▸ **Provided text**:
Playwright Douglas Carter Beane provided a textbook example of how to turn a movie lemon into Broadway lemonade when he wrote the book for the stage adaptation of the turkey known as Xanadu, and lo and behold, one of biggest critical and commercial failures of the 1980s was transformed from flaming flop to fabulous hit!

 Angelinos who didn’t travel to New York in 2007 or catch Xanadu’s National Tour in its all-too-brief two-week run in Costa Mesa in 2009 can finally see what all the laughter and applause was about as DOMA Theatre Company presents a terrific local premiere of the big-stage Broadway hit at Hollywood’s far more intimate Met Theatre.

Those who recall Xanadu the movie (actually quite a lot of you, as the film went on to become a cult hit on VHS and DVD) know that it starred Olivia Newton-John as Clio, an ancient Greek muse who traveled through time to 1980 in order to inspire frustrated artist Sonny Malone to greatness. Xanadu also featured a quintet of songs (“Magic,” “Xanadu,” “All Over The World,” “I’m Alive,” and “Suddenly”) which went on to become Top 20 Hits for Newton-John and/or ELO.

▸ **Raw records**:
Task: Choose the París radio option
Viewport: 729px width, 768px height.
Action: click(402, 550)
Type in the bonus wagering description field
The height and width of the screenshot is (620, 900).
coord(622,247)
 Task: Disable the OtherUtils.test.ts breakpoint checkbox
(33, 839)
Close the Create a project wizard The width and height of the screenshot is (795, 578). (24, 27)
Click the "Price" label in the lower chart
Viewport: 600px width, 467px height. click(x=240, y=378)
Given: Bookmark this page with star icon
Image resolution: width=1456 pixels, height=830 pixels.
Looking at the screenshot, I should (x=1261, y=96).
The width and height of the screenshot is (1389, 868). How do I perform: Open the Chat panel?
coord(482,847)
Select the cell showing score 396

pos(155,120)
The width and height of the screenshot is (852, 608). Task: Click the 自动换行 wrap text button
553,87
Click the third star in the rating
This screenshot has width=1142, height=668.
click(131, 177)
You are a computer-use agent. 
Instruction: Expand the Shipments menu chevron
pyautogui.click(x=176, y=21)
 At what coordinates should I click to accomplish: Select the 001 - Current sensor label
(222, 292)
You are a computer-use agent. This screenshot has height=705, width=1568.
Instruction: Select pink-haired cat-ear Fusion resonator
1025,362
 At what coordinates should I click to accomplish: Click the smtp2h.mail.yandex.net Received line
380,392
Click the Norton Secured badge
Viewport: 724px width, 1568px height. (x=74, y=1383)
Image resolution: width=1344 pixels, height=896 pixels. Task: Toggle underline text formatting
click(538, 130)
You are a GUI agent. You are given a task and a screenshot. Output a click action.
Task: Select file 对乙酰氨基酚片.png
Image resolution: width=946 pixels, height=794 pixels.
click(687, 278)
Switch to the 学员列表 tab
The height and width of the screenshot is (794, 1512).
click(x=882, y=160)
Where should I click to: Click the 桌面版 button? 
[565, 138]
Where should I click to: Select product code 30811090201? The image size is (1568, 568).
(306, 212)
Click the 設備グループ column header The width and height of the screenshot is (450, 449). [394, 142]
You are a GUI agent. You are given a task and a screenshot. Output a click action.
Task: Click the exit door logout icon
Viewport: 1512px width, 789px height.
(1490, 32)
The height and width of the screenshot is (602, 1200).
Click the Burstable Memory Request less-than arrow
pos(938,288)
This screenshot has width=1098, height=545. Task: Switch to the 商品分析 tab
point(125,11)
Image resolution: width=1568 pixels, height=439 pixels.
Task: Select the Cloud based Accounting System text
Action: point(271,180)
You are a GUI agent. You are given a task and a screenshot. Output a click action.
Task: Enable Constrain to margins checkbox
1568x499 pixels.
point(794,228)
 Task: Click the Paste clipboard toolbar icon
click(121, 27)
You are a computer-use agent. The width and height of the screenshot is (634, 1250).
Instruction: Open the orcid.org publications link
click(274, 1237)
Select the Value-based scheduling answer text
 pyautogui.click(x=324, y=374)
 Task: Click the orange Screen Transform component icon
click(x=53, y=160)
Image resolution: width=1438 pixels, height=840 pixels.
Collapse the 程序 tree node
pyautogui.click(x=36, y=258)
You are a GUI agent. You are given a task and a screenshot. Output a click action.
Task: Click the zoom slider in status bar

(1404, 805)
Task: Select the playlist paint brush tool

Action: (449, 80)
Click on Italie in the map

▸ **Written exercise 1**: According to the Xanadu review, at which venue does DOMA Theatre Company stage its local premiere of the show?
▸ **Written exercise 2**: Extend the Xanadu review by writing a few more paragraphs that pick up after its final sentence.
The rows come from a different source than the Xanadu review.

▸ **Task output 1**: Hollywood's Met Theatre.

▸ **Task output 2**:
Beane blended the movie’s wisp of a storyline with plot threads from 1981’s Clash Of The Titans to create a campy, deliciously self-aware script filled with laughs galore. He found Juke Box Musical ways to interpolate the movie’s songs into the dialog, and added ELO’s “Strange Magic” and “Evil Woman” and Newton-John’s “Have You Never Been Mellow” to the film’s eleven songs, giving Xanadu one of the most recognizable and “sing-along-able” Broadway scores of recent years.

 Xanadu The Musical has a pair of jealous older sisters, Melpomene (Veronica Scheyving) and Calliope (Brittany Rodin) plotting against Zeus’s youngest child Clio (Lovlee Carroll) by tricking her into breaking one of the Greek gods’ cardinal rules (“A muse is forbidden to fall in love with a mortal”), and failing that, by having Eros (that’s Cupid in Roman mythology) shoot Kira (the name Clio picks for her ’80s incarnation) and Sonny (Matt O’Neill) with his love arrows. As in the movie, Sonny teams with mogul Danny McGuire (David Michael Treviño) to bring an abandoned auditorium back to life, but here, Sonny’s dream is for “Xanadu” to become not only a center for the arts but also … a Roller Disco!

Those who’ve seen the movie To Wong Foo, Thanks for Everything! Julie Newmar or the Tony-nominated The Little Dog Laughed will have some idea of Beane’s particular take on life and laughter. The campier your sense of humor and the more aware of 1980s pop culture you are, the more you will enjoy the absolutely hilarious book he has written for Xanadu.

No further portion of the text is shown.